Düşüncelerim beni düşler ve ideolojiler arasında bir kavgada tutuyordu. İsterdim ki gitmek istediğim yeri göreyim. Farkındaydım. Milyonlarcası olan aynı günleri tekrar etmenin bedeli, kendin olma bedelinden daha ağır olacaktı. Kendimi gerçekleştirmenin öyküsünde doğruca ufkuma gitmek istedim ve bedelini ödemek her ne ise… Simyacı gibi kendi öykümü sürmek istesem kaç ay görürdüm, vazgeçmeden.
Bir liman düşledim. Şartlarımdan bağımsız. Mesleklerden, elimdekilerden, yanımdan yöremden hatta benim fikirlerimden bile bağımsız. Sınırlarıma göre düşünürsem, limanım küçücük kalırdı.
Düşlerime göre sınırlarımı çizebilmeyi öğrenmek istedim. Ve sevmezdi hiçbir düş; etrafı çizilmiş yolları, özgürce ağaçları kondurdum. Kitapları dizdim. Bir sayfa dolusu düş parçası işte, dost yapıştırdım kıyısına köşesine, bir gezgin çantası ilişti ortaya, melodiler serpiştirdim, sevginin en dokunulmamış yanlarını, yayla, kekik, çöl, guggu çiçeği, kutup ve Çoban Yıldızını yerleştirdim.
Saatleri satın alınmış bir ömür istedim.
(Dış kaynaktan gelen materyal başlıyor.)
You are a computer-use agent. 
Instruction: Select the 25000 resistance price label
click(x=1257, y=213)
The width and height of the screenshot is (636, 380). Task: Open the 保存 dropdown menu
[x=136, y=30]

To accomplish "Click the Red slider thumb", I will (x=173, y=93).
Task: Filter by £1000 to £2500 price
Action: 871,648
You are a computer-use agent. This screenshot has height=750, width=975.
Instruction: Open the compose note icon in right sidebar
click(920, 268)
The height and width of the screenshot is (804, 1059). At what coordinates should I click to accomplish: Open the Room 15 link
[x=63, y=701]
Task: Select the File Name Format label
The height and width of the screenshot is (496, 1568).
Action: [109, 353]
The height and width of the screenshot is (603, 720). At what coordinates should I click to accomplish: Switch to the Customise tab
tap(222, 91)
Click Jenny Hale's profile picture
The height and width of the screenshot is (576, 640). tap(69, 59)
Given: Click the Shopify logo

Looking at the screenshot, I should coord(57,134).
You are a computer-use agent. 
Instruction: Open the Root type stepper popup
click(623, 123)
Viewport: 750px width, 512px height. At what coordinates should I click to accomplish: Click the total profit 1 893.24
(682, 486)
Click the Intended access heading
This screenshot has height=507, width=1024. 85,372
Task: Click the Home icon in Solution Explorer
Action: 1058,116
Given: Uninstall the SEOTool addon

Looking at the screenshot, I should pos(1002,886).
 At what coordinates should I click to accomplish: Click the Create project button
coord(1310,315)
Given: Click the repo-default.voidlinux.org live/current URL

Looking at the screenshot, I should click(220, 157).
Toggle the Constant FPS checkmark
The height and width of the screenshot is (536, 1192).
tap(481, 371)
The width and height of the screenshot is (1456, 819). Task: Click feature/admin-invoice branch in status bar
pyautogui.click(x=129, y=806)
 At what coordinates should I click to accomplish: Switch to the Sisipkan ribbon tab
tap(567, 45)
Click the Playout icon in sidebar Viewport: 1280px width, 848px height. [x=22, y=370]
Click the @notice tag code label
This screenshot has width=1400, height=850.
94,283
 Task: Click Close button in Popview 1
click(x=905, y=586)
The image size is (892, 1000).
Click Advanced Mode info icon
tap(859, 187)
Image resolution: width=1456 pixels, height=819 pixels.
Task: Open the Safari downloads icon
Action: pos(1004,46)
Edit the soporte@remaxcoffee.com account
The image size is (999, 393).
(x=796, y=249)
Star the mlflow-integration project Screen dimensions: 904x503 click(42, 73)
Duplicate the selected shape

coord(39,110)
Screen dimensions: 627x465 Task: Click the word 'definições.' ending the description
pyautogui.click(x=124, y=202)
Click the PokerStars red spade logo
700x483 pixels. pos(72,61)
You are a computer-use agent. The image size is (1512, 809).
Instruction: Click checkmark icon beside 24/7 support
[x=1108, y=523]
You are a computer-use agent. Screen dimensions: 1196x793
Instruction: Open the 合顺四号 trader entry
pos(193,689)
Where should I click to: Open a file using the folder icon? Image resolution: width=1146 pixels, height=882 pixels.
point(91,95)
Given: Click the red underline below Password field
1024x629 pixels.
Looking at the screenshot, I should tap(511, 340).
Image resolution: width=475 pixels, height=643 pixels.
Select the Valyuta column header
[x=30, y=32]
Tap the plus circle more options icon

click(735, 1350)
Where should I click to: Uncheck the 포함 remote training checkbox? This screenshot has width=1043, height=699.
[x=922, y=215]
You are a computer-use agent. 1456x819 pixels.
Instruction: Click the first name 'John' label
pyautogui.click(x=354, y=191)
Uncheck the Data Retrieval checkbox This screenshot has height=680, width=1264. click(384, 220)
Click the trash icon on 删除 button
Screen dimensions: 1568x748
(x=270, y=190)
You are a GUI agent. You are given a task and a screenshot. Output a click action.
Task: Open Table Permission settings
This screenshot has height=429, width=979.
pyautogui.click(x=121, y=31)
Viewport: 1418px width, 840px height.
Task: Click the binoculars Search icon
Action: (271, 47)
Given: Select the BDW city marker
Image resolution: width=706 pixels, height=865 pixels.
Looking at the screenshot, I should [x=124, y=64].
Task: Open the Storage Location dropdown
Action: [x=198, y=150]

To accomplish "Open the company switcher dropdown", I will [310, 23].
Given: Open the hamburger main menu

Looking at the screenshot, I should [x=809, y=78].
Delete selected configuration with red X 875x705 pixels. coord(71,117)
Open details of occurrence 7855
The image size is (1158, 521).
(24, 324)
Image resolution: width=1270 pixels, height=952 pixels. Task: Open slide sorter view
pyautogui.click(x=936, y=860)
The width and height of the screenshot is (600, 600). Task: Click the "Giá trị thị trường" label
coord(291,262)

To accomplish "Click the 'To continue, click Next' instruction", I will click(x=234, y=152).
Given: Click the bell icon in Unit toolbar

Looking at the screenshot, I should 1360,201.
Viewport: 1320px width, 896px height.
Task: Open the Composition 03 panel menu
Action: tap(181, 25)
Bahçemde dostlarımın kalbine ziyafet çekebilmeyi sevimli ve sevdiği bir aile ve sevinçli sabahlar, konuşmalar, yazılar, yol arkadaşları, zafer anları, okyanus gibi kalp, gökyüzü gibi göz çizdim.
Daha sade düşündüm, hiç karmaşık olmayan; bu limana giden gemi doğru gemidir. Bu limana akan su doğru akarsudur. Bu limana esen rüzgâr doğru rüzgârdır. Bu limana gitmeyen yaşam benim yaşamım değildir. İşte benim düşlerim, bana ait olan öyküm, içimdeki akarsu, istediğim yaşam resmi, doğru aracı, doğru hamleyi yaparak, düşlerin yitik geçitlerinde bırakmayacağım düşlerim ve düşlerime giden gemilerin güvertesinde uçuşan kanatlarım… Gün be gün ışıldayan yarınım…. Ödenecek tek bedelim var; bunları gerçekleştirmek için paha biçilmez özgürlüğüm…
Kitaplarımın üzerinde titreşen bakışlarım onu arıyordu. Bir olasılık vardı. Bir tekrar fırsatıydı; mavi elbiseli kız. Aynı köşeye serdim tezgâhımı, aynı saatte. Çıkıp geldiği yola baktım, bakakaldım. Neden gelsin ki tekrar… Ve gelmedi. Ertesi gün aynı saatte, aynı yere… Kitaplar serildi, kaldırıldı, hiçbir müşteri dalgınlığıma aldırmadı…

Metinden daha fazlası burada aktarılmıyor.